Working capital

Working capital analytics, releasing the cash in collections and inventory

The two largest pools of trapped cash in most Indian businesses are receivables and inventory. Analytics is how you free them.

June 2026 7 min read Indian Insights Company

For most distribution and consumer businesses in India, the bank balance is not limited by profit on paper. It is limited by cash trapped in two places: money customers owe you, and stock sitting in your warehouses. Working capital analytics is the unglamorous, high-return work of finding and releasing that cash.

Collections and receivables analytics

Collections in most companies run on memory and chasing. Collections and receivables analytics replaces that with pattern: it learns how each customer actually pays, flags the accounts drifting before they become a problem, and tells your team who to call today and why. It also handles the messy real-world cases, one payment covering several invoices, one invoice paid in parts, advances sitting unapplied, so the receivables picture is finally accurate.
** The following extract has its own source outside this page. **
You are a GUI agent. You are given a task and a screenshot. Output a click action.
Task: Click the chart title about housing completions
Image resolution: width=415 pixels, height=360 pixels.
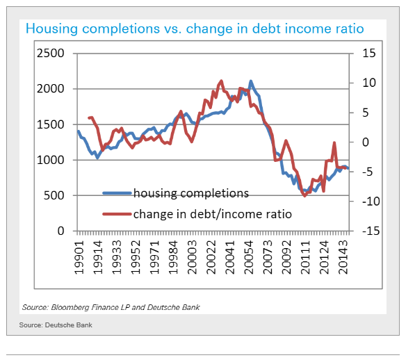(195, 28)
Cash flow and working capital analytics

Cash flow and working capital analytics ties receivables, payables, and inventory into one view of the cash cycle. It answers the question every founder and CFO actually cares about: where is my cash, and what would it take to get a chunk of it back this quarter. The answer is usually a short list of specific accounts to collect and specific stock to clear.

Inventory optimisation

Inventory optimisation is the other half. It separates the stock that turns from the stock that ages, sets the right level to hold for each line given how it actually sells, and flags what to clear before it becomes dead. Releasing even a fraction of slow inventory frees cash with no new funding and no new sales.

Demand and supply planning

The lasting fix is to stop the cash being trapped in the first place. Demand and supply planning analytics aligns what you buy and make with what you will actually sell, at the grain you operate at, so you carry less and stock out less at the same time. It is operational analytics for distribution that pays for itself in the working capital it never traps.

Where to start

Run the numbers on your receivables ageing and your slow-moving stock first. Those two reports usually reveal more recoverable cash than any new initiative, and they make the case for the rest of the work on their own.